──────── INPUT RECORDS ────────

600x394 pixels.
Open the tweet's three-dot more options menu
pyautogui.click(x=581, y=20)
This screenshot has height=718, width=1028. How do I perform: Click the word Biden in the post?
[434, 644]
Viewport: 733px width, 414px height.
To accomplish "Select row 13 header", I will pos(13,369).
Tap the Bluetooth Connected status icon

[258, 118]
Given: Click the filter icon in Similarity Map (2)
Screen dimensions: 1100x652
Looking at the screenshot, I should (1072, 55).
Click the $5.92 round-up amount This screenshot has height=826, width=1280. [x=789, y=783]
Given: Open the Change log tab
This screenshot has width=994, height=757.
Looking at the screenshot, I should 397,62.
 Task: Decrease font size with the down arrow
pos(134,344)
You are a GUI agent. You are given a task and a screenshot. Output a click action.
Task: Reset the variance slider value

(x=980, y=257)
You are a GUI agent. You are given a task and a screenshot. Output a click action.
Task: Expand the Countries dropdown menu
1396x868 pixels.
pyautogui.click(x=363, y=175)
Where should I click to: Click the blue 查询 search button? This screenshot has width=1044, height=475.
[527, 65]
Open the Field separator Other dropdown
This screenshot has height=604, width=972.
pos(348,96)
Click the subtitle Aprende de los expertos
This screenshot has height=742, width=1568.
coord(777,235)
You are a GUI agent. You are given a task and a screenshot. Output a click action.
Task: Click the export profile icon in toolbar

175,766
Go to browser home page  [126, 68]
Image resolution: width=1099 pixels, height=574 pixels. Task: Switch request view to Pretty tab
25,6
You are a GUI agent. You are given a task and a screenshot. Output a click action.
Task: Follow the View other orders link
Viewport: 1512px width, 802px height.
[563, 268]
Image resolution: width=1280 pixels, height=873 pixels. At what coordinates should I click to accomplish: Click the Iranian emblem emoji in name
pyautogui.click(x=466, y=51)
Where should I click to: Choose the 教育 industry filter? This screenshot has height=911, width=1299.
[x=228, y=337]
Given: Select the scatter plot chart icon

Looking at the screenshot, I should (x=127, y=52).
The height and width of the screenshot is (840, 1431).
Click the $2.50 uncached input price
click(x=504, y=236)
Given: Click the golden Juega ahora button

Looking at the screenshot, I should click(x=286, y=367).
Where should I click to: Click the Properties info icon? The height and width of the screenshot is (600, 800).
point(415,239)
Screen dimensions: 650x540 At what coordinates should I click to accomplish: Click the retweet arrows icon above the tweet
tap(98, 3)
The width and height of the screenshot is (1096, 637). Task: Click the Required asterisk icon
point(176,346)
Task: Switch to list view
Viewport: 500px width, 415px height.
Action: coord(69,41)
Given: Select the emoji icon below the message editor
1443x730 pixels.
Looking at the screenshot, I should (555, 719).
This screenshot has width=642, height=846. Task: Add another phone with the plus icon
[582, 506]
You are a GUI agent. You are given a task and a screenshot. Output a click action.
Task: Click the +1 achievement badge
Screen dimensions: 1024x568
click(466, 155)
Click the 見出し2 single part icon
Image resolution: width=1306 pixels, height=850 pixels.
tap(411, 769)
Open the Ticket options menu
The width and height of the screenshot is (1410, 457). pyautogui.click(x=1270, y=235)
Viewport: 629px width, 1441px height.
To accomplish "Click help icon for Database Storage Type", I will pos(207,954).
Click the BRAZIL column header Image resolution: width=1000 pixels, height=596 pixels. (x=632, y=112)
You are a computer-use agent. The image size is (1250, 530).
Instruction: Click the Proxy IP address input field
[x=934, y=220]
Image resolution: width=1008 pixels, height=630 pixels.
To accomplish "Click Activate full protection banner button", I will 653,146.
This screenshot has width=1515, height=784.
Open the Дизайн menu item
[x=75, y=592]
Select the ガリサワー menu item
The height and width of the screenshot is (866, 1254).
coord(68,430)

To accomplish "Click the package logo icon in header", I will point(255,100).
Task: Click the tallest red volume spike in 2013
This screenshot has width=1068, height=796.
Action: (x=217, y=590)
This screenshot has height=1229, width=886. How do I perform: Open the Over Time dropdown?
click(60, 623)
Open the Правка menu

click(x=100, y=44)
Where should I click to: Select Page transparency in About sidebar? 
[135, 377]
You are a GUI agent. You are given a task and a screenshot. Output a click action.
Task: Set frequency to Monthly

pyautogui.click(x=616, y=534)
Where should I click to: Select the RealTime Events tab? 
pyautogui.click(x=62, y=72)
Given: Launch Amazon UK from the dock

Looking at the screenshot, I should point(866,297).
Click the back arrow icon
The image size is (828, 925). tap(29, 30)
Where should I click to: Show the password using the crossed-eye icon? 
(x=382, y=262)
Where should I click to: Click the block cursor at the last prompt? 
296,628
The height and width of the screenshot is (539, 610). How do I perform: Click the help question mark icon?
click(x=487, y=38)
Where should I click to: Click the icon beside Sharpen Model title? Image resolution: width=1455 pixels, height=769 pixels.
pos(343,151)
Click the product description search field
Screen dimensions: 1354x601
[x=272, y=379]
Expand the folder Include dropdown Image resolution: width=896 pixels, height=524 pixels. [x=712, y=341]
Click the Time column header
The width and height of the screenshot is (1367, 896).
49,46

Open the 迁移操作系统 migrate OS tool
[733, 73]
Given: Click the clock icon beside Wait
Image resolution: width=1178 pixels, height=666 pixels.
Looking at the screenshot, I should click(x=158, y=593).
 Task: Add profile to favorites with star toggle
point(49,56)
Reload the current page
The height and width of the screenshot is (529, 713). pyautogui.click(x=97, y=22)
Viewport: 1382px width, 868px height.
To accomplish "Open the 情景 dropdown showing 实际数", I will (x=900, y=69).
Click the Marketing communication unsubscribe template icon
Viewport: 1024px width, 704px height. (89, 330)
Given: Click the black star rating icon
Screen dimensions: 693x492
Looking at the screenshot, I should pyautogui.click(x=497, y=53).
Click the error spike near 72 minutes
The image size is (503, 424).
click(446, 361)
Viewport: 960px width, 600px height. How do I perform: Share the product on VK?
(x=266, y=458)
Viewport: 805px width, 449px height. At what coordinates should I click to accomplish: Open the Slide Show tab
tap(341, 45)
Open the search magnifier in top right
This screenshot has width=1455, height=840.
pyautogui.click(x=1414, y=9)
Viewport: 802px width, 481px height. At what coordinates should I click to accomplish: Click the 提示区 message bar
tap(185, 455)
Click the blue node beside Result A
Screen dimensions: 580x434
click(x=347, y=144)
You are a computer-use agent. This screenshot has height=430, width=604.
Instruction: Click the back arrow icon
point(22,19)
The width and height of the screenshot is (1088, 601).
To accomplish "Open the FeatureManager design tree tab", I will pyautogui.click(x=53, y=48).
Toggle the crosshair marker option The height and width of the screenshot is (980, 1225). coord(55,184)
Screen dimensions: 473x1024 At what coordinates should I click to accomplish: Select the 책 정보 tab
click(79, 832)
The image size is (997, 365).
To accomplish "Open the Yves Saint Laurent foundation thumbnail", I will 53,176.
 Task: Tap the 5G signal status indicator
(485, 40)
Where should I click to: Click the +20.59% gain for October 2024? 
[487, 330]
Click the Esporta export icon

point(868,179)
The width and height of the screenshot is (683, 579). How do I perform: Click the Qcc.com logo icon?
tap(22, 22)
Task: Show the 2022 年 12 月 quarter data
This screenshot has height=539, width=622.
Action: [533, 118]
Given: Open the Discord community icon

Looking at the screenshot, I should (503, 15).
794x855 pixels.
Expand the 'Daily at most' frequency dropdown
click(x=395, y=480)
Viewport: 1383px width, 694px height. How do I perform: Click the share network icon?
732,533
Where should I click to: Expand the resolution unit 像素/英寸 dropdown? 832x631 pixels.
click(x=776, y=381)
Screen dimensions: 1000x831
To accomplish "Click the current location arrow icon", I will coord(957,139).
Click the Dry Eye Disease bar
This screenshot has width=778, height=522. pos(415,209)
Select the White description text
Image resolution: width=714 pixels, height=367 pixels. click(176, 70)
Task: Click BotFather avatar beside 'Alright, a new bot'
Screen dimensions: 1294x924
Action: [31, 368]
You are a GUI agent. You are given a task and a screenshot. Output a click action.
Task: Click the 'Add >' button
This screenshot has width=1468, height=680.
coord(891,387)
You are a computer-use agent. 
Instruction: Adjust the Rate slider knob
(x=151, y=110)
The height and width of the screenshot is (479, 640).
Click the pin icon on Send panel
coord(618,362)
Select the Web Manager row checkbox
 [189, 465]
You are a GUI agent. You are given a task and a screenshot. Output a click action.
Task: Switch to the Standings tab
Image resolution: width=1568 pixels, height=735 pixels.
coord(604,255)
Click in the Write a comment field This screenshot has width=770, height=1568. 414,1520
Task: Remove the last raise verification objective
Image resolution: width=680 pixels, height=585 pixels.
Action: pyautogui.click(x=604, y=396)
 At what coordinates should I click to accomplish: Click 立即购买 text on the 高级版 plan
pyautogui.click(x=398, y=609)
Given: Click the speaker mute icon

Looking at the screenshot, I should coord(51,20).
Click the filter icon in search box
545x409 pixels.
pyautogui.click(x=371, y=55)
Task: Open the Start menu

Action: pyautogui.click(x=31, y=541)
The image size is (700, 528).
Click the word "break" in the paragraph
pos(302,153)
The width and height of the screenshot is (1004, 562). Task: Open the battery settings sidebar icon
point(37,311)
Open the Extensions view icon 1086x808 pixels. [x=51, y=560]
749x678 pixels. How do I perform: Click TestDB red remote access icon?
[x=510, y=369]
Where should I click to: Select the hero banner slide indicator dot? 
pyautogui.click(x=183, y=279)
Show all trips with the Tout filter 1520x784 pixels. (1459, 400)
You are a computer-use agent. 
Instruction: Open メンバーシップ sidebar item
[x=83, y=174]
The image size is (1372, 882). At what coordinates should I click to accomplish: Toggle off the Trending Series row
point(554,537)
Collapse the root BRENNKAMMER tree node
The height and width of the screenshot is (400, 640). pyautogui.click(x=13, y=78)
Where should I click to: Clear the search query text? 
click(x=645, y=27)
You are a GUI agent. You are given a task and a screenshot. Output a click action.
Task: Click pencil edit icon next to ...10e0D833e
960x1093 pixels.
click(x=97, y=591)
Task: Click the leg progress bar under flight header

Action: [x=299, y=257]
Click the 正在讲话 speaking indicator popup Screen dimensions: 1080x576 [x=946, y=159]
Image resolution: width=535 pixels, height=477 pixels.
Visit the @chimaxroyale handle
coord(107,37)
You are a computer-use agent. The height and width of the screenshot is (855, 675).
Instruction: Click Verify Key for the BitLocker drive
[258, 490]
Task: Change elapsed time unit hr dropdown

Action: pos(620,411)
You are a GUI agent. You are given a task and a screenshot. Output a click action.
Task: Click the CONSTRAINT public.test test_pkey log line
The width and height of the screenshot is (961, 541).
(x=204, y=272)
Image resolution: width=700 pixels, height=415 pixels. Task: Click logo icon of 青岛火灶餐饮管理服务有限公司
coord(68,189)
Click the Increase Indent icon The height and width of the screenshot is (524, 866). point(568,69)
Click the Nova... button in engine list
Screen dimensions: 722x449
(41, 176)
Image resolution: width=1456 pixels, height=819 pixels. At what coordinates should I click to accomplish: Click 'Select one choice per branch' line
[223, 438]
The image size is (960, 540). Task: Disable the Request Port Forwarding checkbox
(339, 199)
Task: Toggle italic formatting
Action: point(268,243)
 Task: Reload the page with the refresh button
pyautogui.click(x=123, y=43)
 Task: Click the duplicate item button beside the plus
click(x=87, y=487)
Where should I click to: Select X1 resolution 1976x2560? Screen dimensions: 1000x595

────────

ACTION ITEM ->
From the listing, copy each line containing the word "spike".

TASK SOLUTION ->
Task: Click the tallest red volume spike in 2013
Click the error spike near 72 minutes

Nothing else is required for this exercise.